Machine Learning Graduate Studies

The purpose of these notes are to

Identify different types of machine learning problems
Know what a machine learning model is
Know the general workflow of building and applying a machine learning model
Know the advantages and disadvantages about machine learning problems

Machine Learning Model

To start off, machine learning nowadays does not go beyond a computer program that performs the predefined procedures. What truly distinguished a machine learning algorithm from a non machine learning algorithm, such as a program that controls traffic lights, is its ability to adapt its behaviours to new input. This adaption seems to imply that the machine is actually learning. However, under the hood, this perceived adaption of behaviours is as rigid as every bit of machine instructions.

A machine learning algorithm is the process that uncovers the underlying relationship within the data. The outcome is called the machine learning model. The model changes when fed different data, meaning the function is not predefined and fixed.

The input of the generated model here would be a digital photo, and the output is a boolean value indicating the existence of a cat in the photo.

The model for the above case is a function that maps multiple dimensional pixel values to a binary value. For example, assume we have a photo of 3 pixels, and the value of each pixel ranges from 0 to 255. The mapping space between the input and output would be (256 X 256 X 256) X 2, which is around 33 million. This task of learning the mapping might be daunting; however,

The task of machine learning is to learn the function from the vast mapping space

The results of the machine learning model is often not 100% accurate. Before the wide application of deep learning in 2012, the best machine learning model could only achieve 75% accuracy in the ImageNet visual recognition challenge.

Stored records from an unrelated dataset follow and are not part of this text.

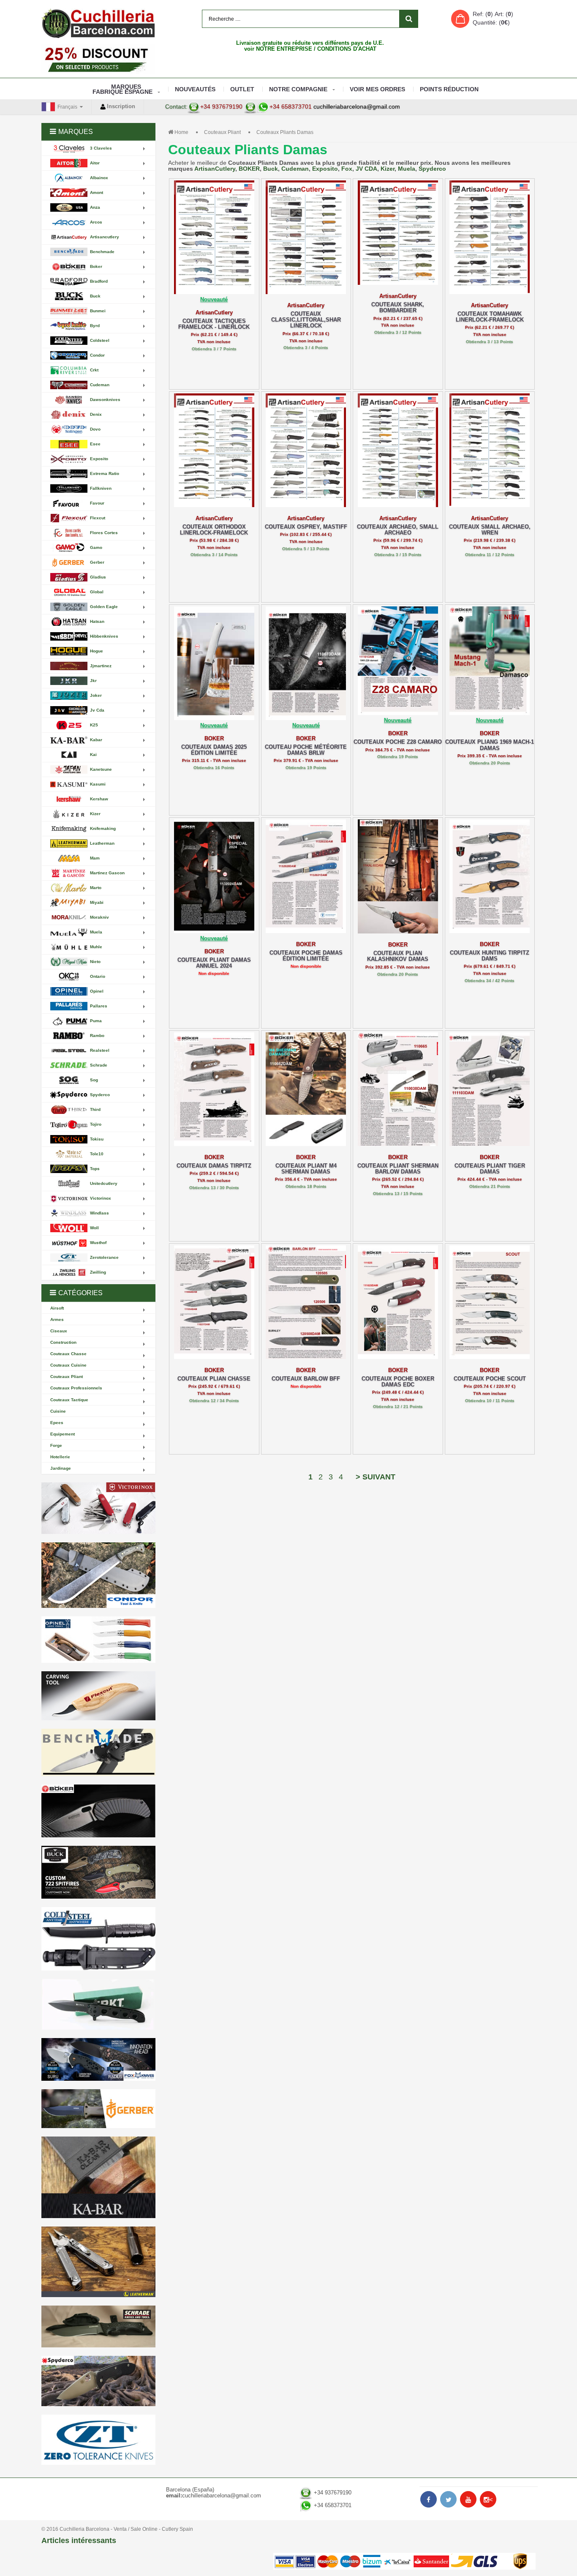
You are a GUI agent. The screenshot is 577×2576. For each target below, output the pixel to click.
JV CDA (366, 168)
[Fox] (98, 2059)
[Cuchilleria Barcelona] (98, 23)
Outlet (242, 89)
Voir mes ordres (377, 89)
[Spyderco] (98, 2381)
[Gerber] (98, 2108)
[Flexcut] (98, 1695)
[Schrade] (98, 2326)
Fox (346, 168)
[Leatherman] (98, 2262)
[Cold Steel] (98, 1938)
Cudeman (295, 168)
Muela (406, 168)
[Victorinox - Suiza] (98, 1508)
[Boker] (98, 1811)
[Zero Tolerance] (98, 2440)
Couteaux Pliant (222, 132)
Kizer (388, 168)
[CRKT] (98, 2004)
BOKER (249, 168)
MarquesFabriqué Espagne (122, 89)
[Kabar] (98, 2177)
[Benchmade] (98, 1752)
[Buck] (98, 1872)
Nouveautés (195, 89)
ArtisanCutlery (214, 168)
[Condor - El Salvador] (98, 1574)
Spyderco (432, 168)
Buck (270, 168)
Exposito (325, 168)
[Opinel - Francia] (98, 1639)
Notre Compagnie (298, 89)
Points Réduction (449, 89)
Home (181, 132)
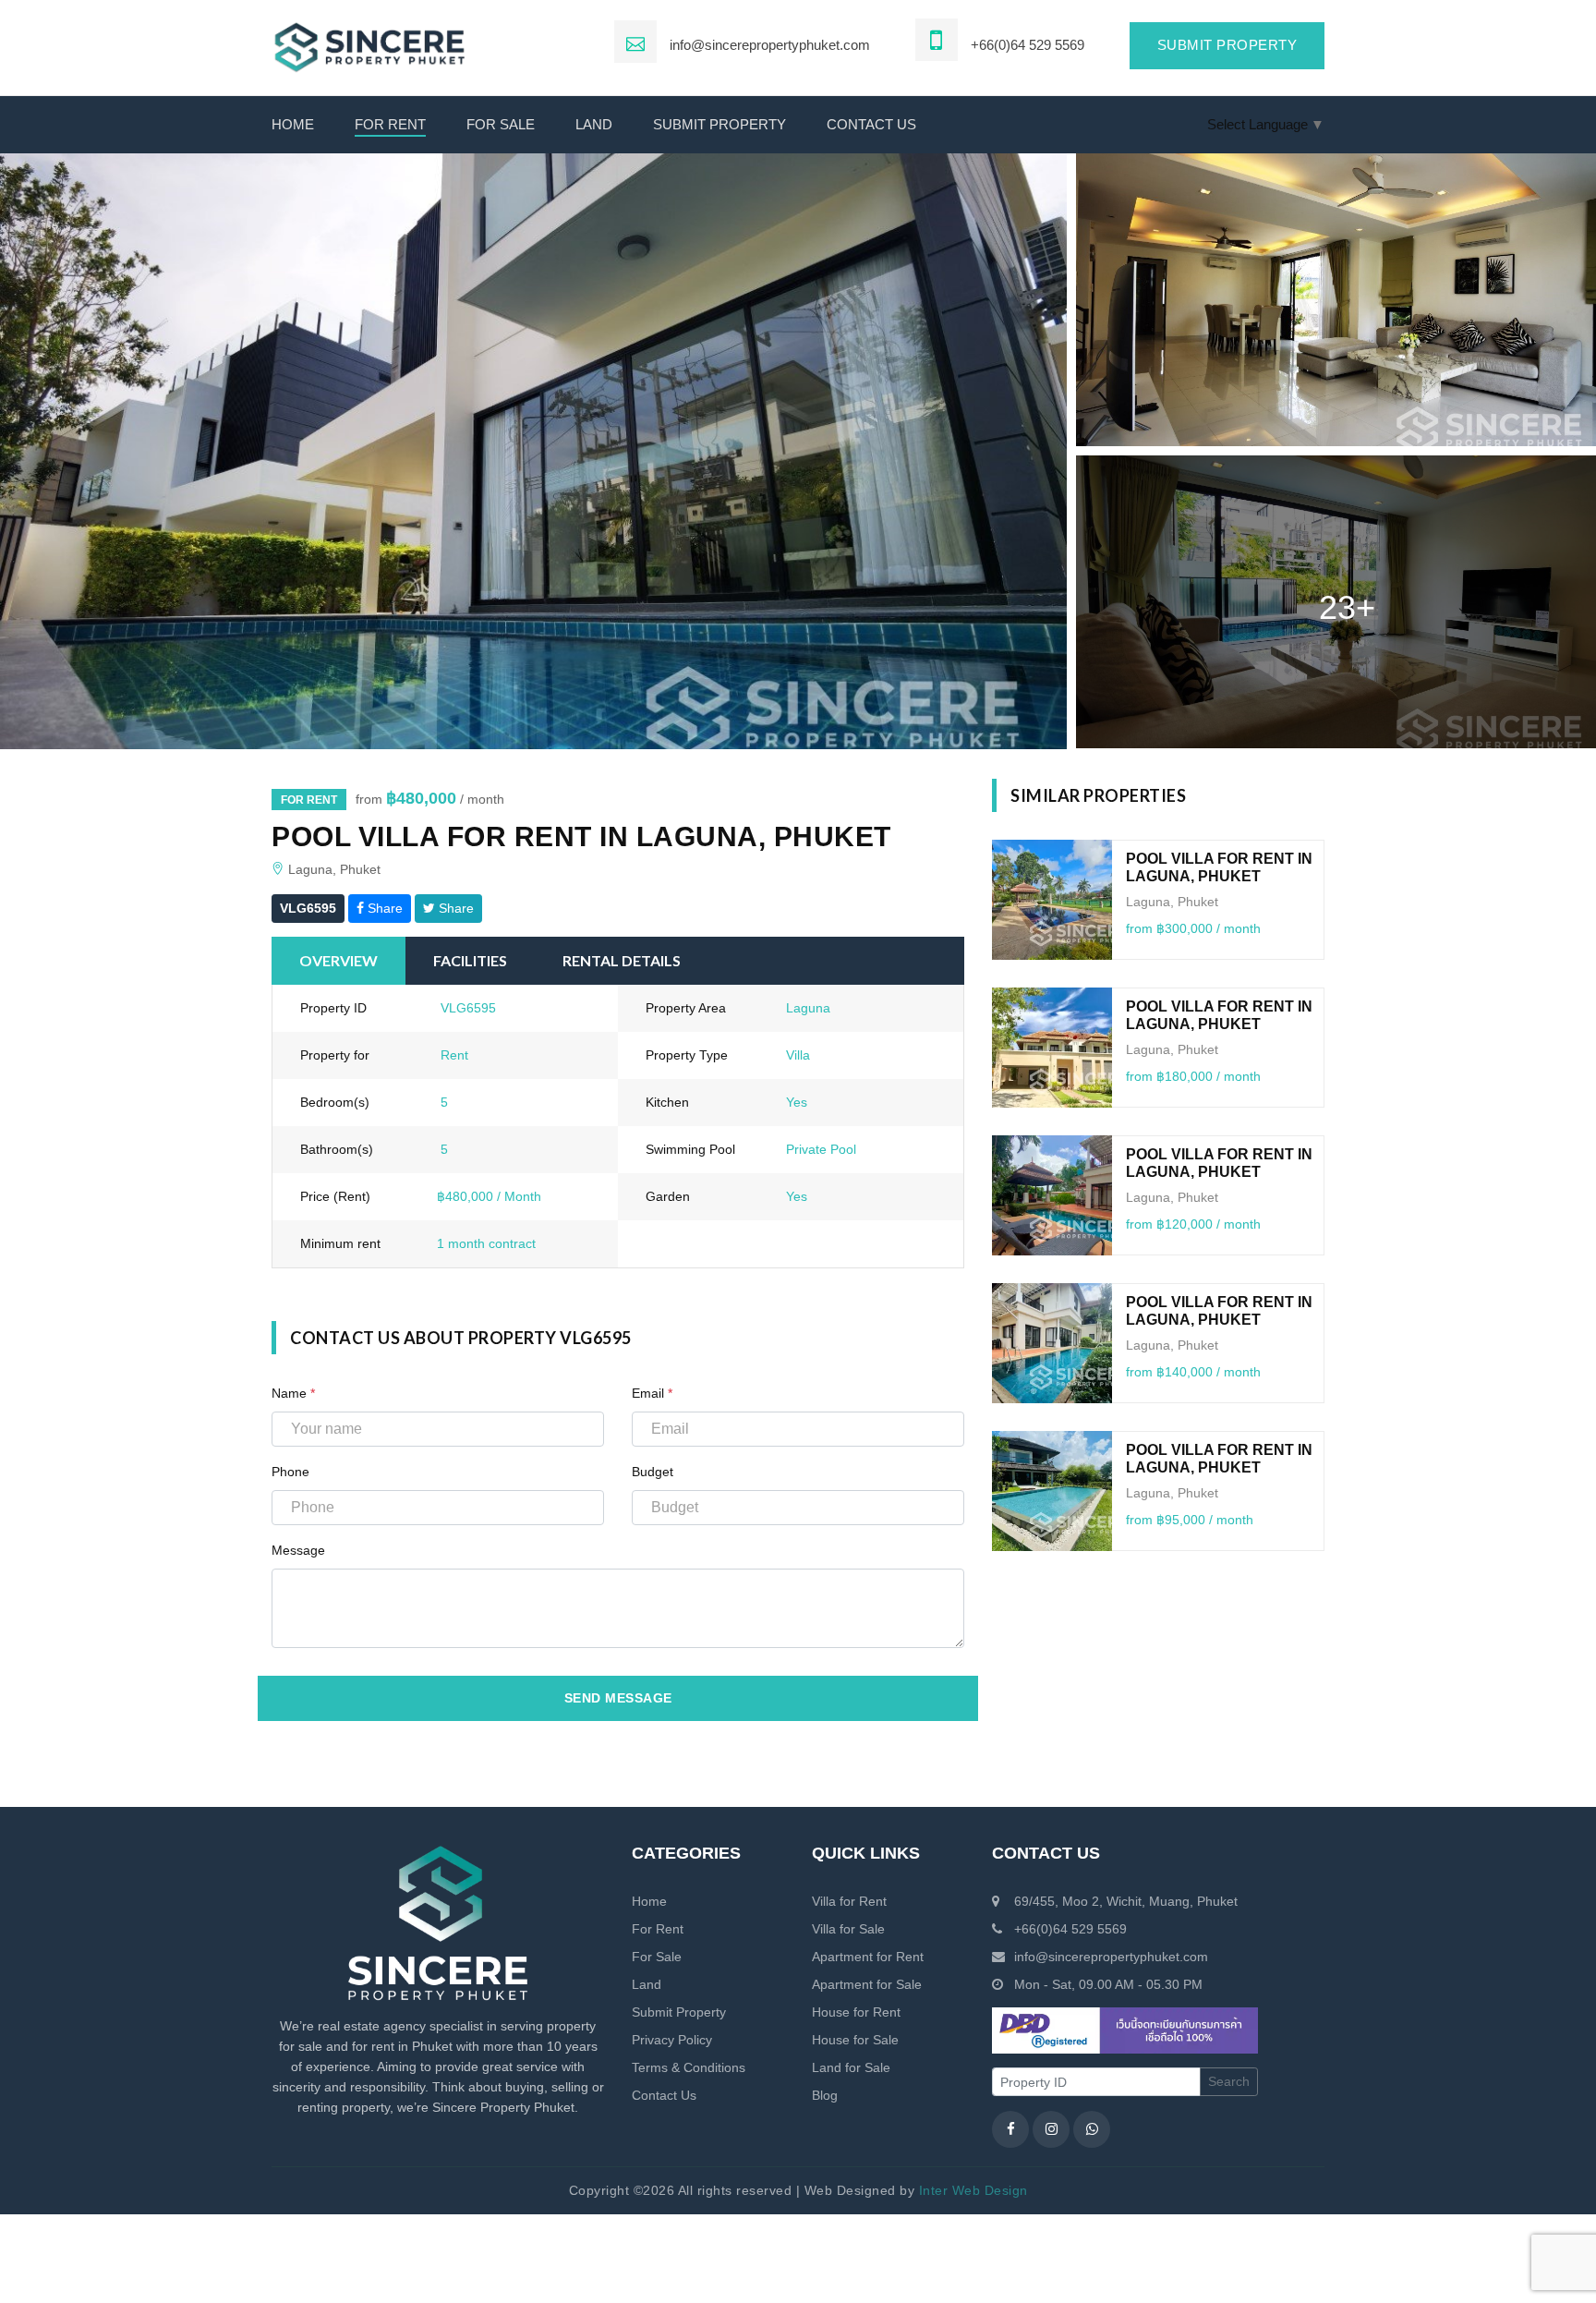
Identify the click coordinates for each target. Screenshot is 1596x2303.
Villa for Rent (849, 1901)
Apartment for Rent (868, 1956)
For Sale (500, 124)
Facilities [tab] (470, 960)
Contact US (871, 124)
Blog (825, 2095)
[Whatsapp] (1091, 2129)
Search (1229, 2081)
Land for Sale (851, 2067)
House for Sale (855, 2039)
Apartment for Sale (867, 1984)
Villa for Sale (848, 1928)
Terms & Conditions (688, 2067)
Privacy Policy (672, 2039)
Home (293, 124)
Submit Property (719, 124)
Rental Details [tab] (621, 960)
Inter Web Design (973, 2190)
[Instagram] (1051, 2129)
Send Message (618, 1698)
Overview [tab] (338, 960)
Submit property (1227, 45)
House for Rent (856, 2012)
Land (593, 124)
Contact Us (664, 2095)
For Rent (390, 124)
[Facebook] (1010, 2129)
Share (383, 908)
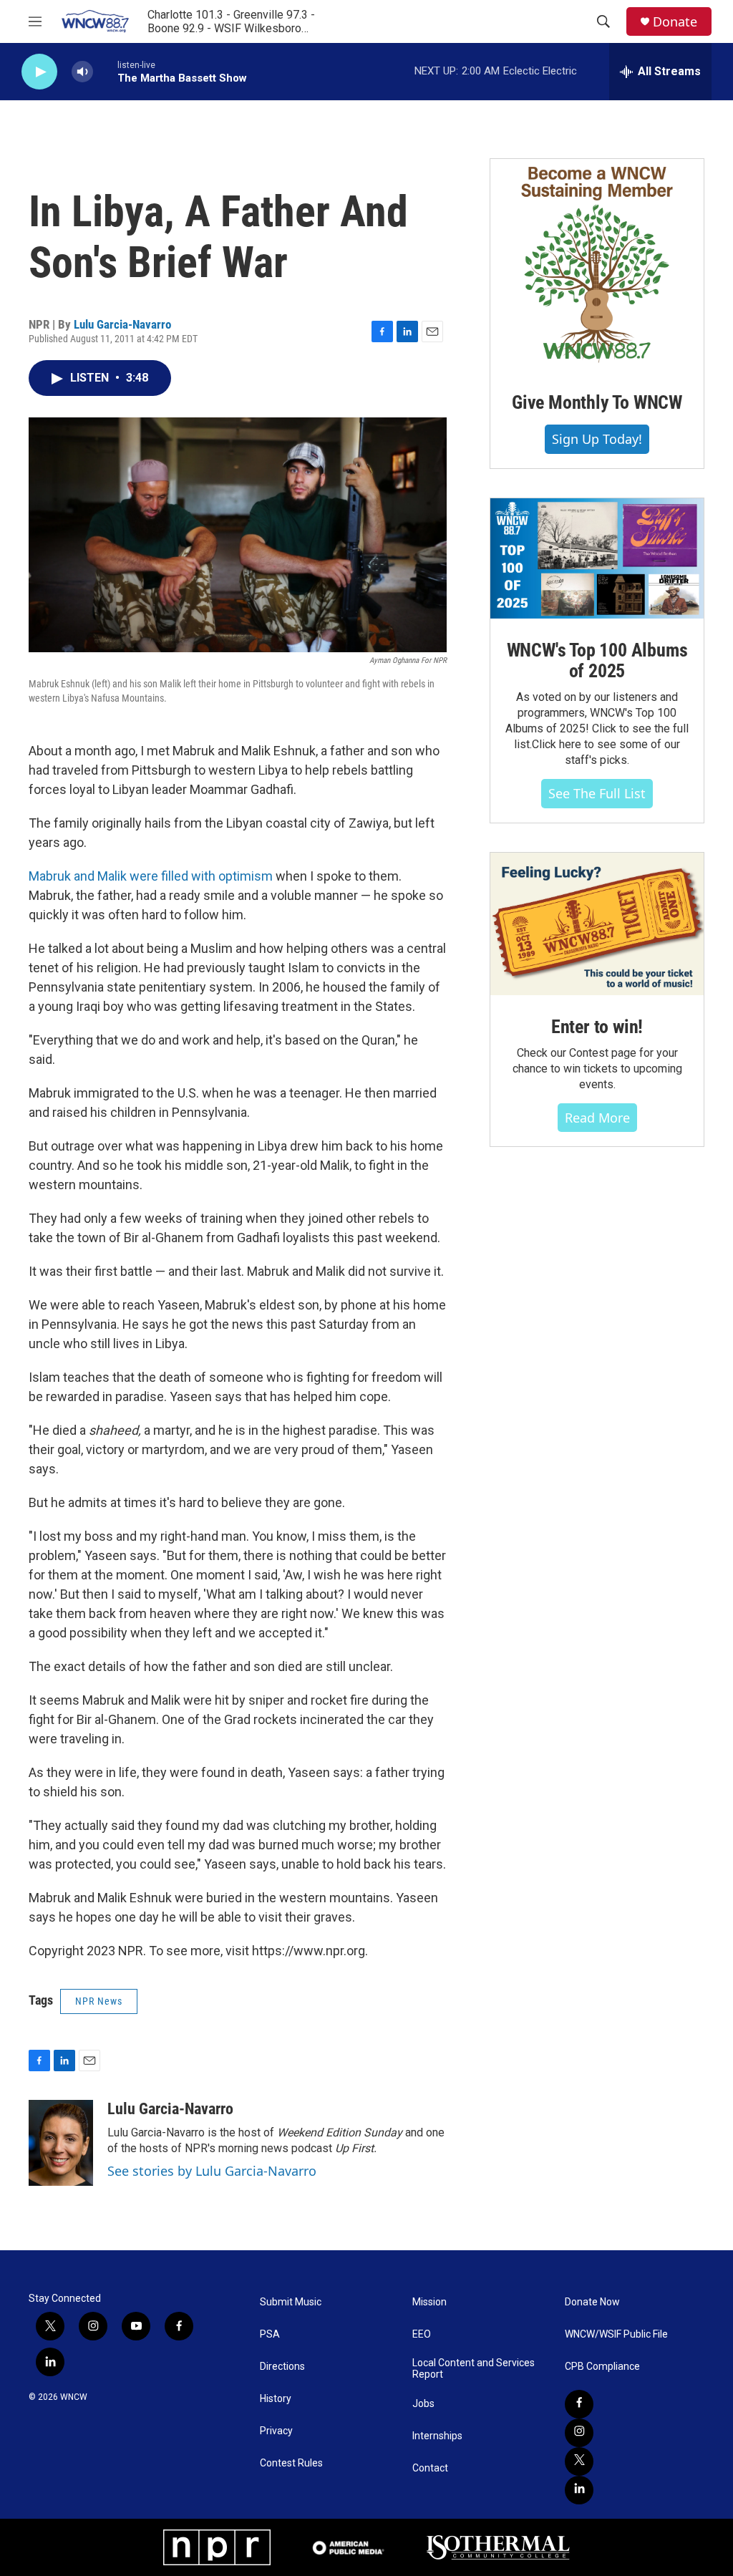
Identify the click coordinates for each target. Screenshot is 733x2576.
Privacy (276, 2431)
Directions (282, 2366)
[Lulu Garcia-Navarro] (61, 2143)
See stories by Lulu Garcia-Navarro (211, 2170)
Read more (597, 1117)
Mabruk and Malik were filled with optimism (151, 875)
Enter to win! (597, 1026)
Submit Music (290, 2302)
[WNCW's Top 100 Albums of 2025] (597, 558)
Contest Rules (291, 2463)
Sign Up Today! (597, 438)
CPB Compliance (602, 2366)
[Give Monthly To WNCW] (597, 265)
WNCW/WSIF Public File (616, 2334)
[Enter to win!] (597, 924)
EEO (421, 2334)
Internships (437, 2436)
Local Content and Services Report (473, 2369)
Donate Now (592, 2302)
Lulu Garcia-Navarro (122, 324)
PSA (270, 2334)
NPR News (98, 2001)
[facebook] (579, 2404)
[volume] (82, 72)
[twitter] (579, 2461)
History (275, 2398)
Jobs (423, 2403)
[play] (39, 72)
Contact (430, 2468)
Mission (429, 2302)
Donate (675, 21)
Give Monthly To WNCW (597, 402)
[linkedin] (579, 2490)
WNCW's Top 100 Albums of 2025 (597, 660)
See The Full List (597, 793)
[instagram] (579, 2432)
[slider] (105, 71)
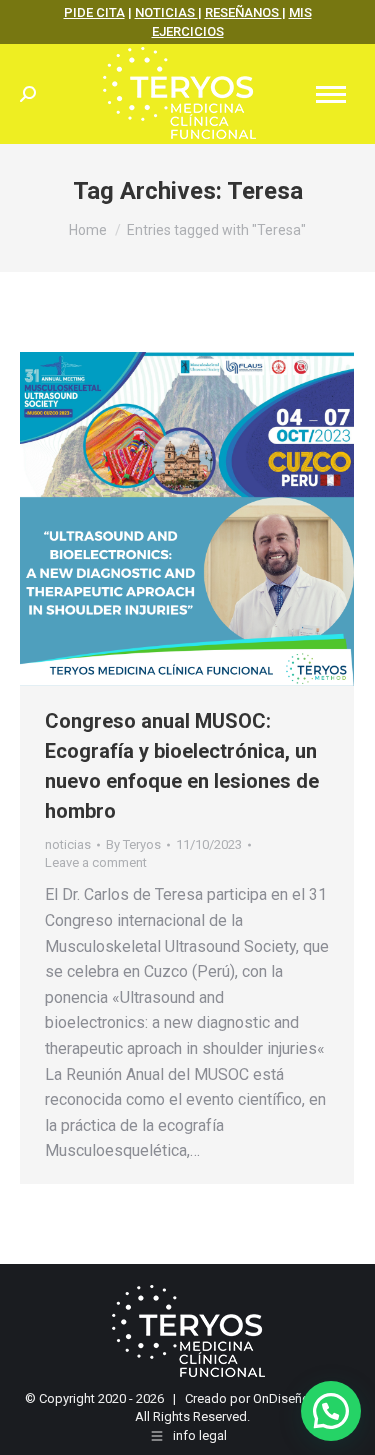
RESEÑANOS (243, 12)
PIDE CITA (94, 12)
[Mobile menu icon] (331, 94)
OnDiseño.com (296, 1398)
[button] (331, 1411)
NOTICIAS (166, 12)
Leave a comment (96, 862)
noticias (68, 844)
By (133, 844)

Supervised VS. Unsupervised

When first given a machine learning problem, one can determine whether it is a supervised or unsupervised problem. We start from a data set, which consists of a group of samples, and each sample can be represented as a tuple of attributes. A famous data set called Iris consists of different measurements for 150 samples of iris flower. Below is a sample of this data set:

Supervised Learning

There is a ground truth attribute for these models. This target attribute serves as a teacher to guide the learning task. It provides a benchmark on the results of learning. Hence, the task is called supervised learning. The class attribute (virginica, versicolor, setosa, etc...) of the iris dataset can server as a target attribute. The data with a target attribute is often called "labeled" data. We should now be able to determine that the task of predicting the category of iris flower with the labeled data is a supervised learning task.

Unsupervised Learning

An unsupervised learning task does not have the ground truth. We are expected to learn the underlying patterns or rules from the data without having the predefined ground truth as the benchmark. Here are a few examples:

Clustering: one can cluster the samples from a data set into groups based on similarities among the samples within the data set. An example of clustering is a sample of a customer profiles and how many items were purchased or what time the customer visited the shopping site. After clustering customer groups together, one could devise commercial campaigns targeting each group.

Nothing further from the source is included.